The British and European banking sectors came under more pressure on Sept. 17 when shares in beleaguered mortgage lender Northern Rock (NRK.L) plunged a further 35%, after falling more than 31% on Sept. 14. Long lines of customers were seen over the weekend withdrawing an estimated $3.5 billion to $4 billion in deposits from the bank, fearing it might go bankrupt. The panic spooked the market and led analysts to wonder whether other lenders will face similar problems.
The emptying of accounts occurred despite repeated reassurances from politicians and financial regulators that customers' savings were safe. British Chancellor of the Exchequer Alistair Darling said the government would guarantee Northern Rock's deposits if necessary, while the lender itself said it was "actively considering all strategic options," but currently isn't talking with any interested parties.

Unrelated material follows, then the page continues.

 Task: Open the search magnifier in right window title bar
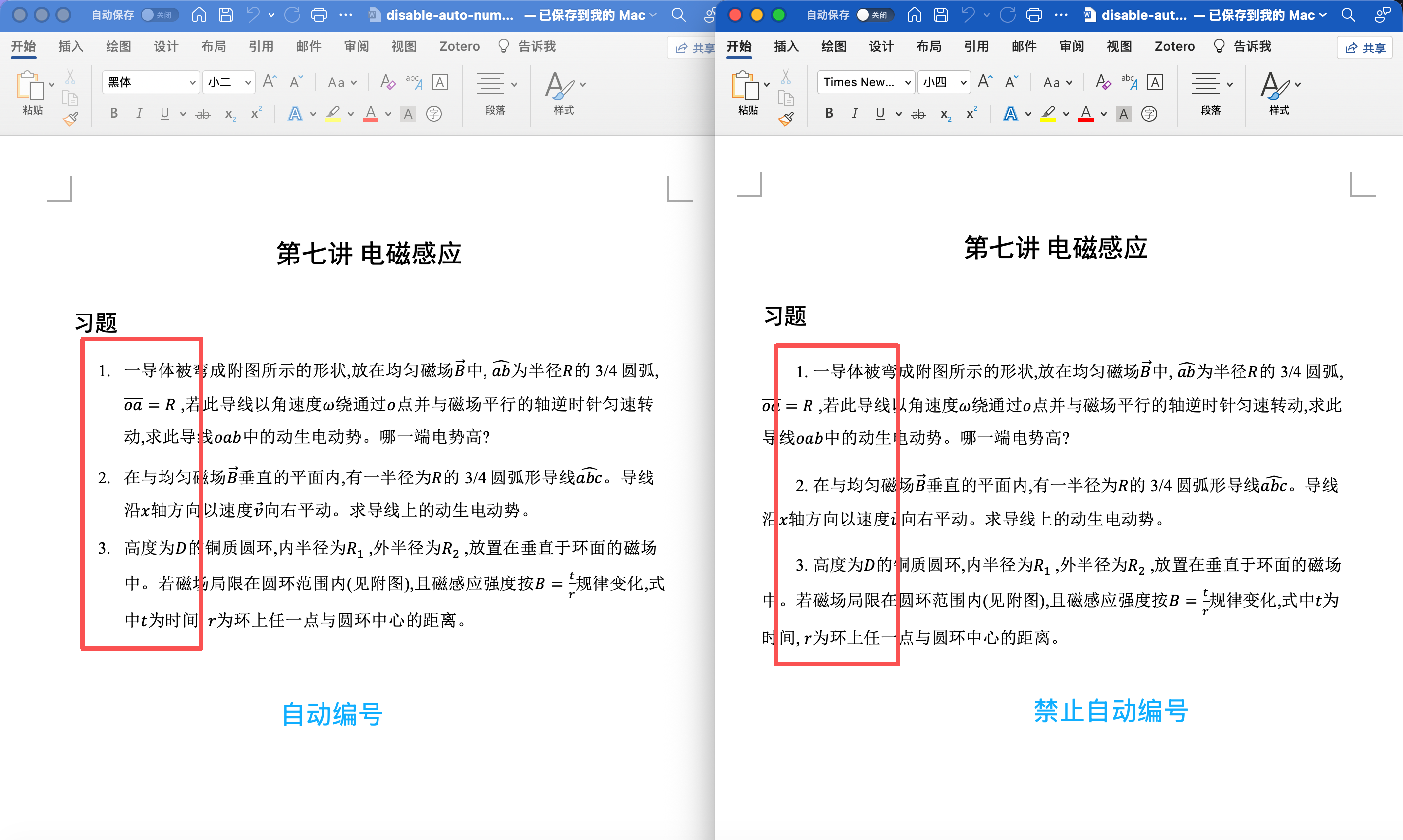pyautogui.click(x=1348, y=15)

And the general sense of unease took a big toll Sept. 17 on other midsize British lenders. Bradford & Bingley (BB.L) and Alliance & Leicester (AL.L), for instance, lost 15.4% and 31.3% of their share value, respectively. Justin Bates, an analyst at investment bank Daniel Stewart & Co. (DAN.L) in Manchester, called the downturn a "knee-jerk reaction as people digested the news [about Northern Rock] over the weekend."
The crisis has unfolded at lightning speed. Northern Rock was a fast-rising lender that had used loan securitization and other innovative capital markets techniques to become Britain's fifth-largest mortgage issuer, with a 19% share of the market. It ranked No. 24 on the 2007 BusinessWeek 50 list of growth companies. But late on Sept. 13, Northern Rock called on the Bank of England for an emergency line of credit after it failed to raise the money from other banks. News of the bailout provoked a downward spiral that began Sept. 14.
Effects of Investor Anxiety
Now there's concern the impact could ripple throughout the broader economy. On Sept. 14, consultancy Ernst & Young cautioned that turmoil in the financial markets could reduce Britain's GDP growth to just around 2% in 2008, down from earlier projections of nearly 3%. "The liquidity squeeze has already pushed U.K. three-month rates up to 6.9%," the study says. "The risk is that if this situation persists, banks will attempt to reduce their lending to consumer and corporate borrowers."
Some are already showing the effects of investor anxiety. Shares in Britain's largest mortgage lender, HBOS (HBOS.L) fell 5.5%, while Royal Bank of Scotland (RBS.L), which is in the middle of a $98.5 billion takeover battle for Dutch bank ABN Amro (ABN), dropped 4.3%.
Even banks on the Continent were down on Sept. 14. French financial giants Société Générale (SOGN.PA) and BNP Paribas (BNPP.PA) lost 2.3% and 2.4%, respectively, while German investors could be hit by the fact that funds such as Deutsche Bank (DB) subsidiary DWS Investments and Allianz (AZ) Global Investors both have stakes in Northern Rock's remortgaged debt.
Acquirers in the Shadows?
The contagion also spread to Spain, where Iberian giants Santander (SBP.DE) and BBVA (BBV) each fell around 2% on Sept. 17, while smaller banks Banco Popular (POP.BE) and Banesto (BANE.BE) dropped more than 3% each after a Citibank (C) downgrade.
Now that Northern Rock has lost almost 56% of its value in the last few days, speculation is rife a larger financial institution with deeper pockets will move to acquire the bank. A British rival, such as Lloyds TSB (LLOY.L), might take advantage of the struggling lender's $46 billion deposit base, but a private equity takeover looks less likely due to the rising costs of borrowing.
Whatever happens, no player will throw its hat into the ring until the recent market volatility calms down. "We're not playing by the usual rules of the game," says Bates of Daniel Stewart. "Under regular circumstances you would expect a 20% to 25% bid premium on a Northern Rock takeover, but that looks extremely unlikely at the moment."